Work to be completed>
Beginning at the line that holds "Given: Add a note tag for Amikki21", transcribe each line exactly through the end of the records, and leave any pictures out.

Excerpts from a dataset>
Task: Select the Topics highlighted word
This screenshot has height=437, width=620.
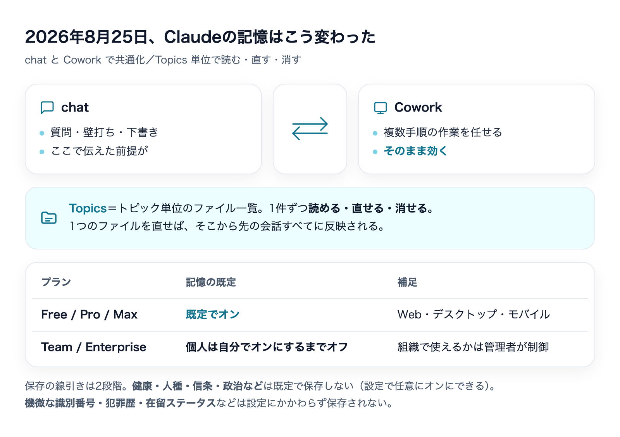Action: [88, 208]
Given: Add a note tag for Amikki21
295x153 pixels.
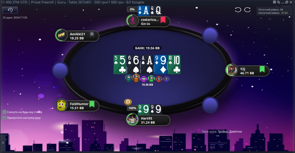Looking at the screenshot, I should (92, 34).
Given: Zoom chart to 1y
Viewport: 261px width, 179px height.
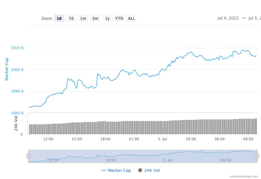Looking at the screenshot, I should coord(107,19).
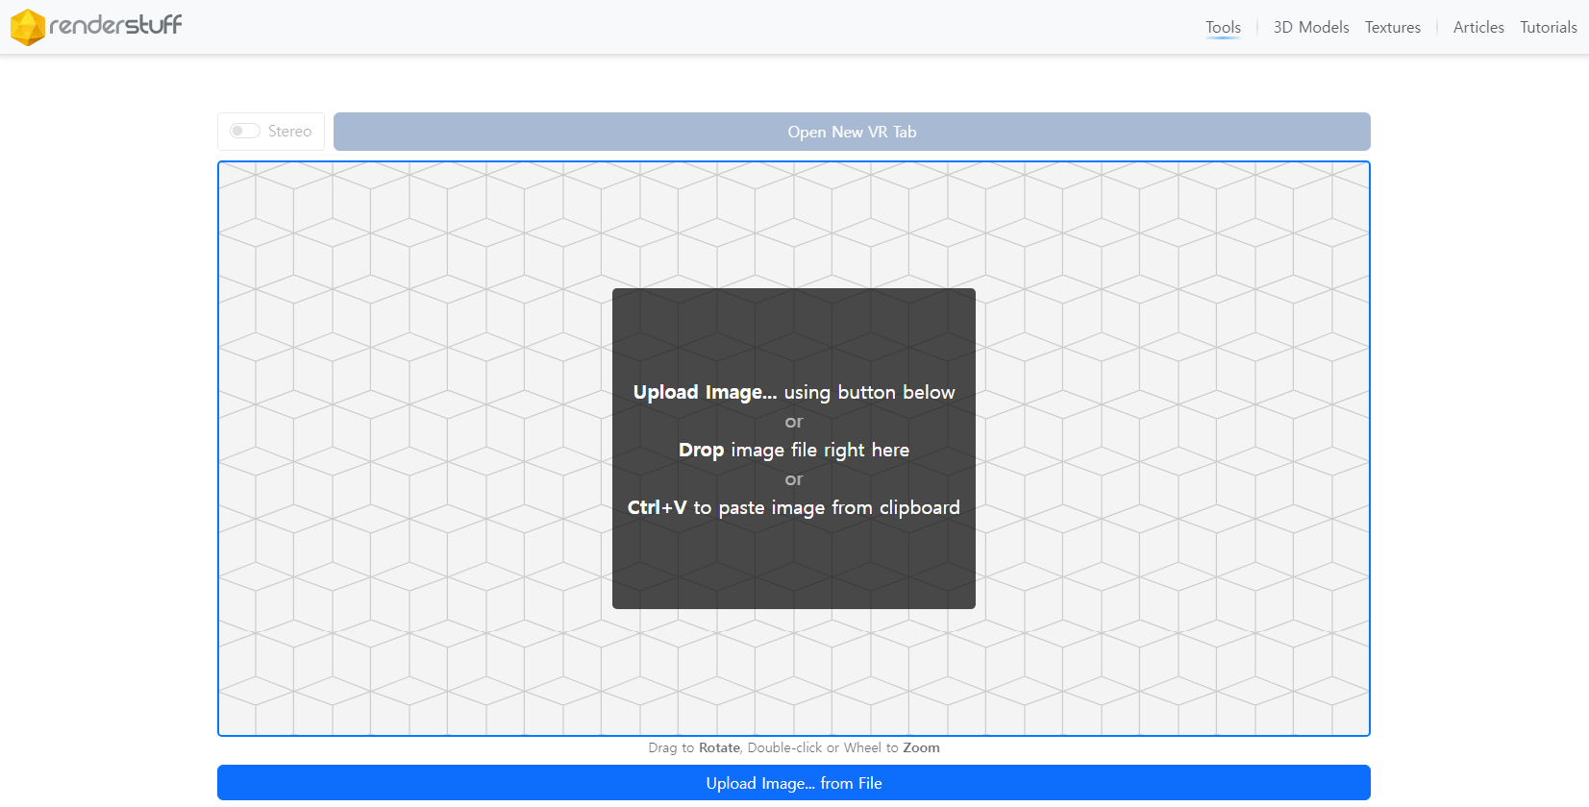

Answer section>
Given: Add a note tag for Amikki21
295x153 pixels.
Looking at the screenshot, I should (92, 34).
Given: Zoom chart to 1y
Viewport: 261px width, 179px height.
Looking at the screenshot, I should coord(107,19).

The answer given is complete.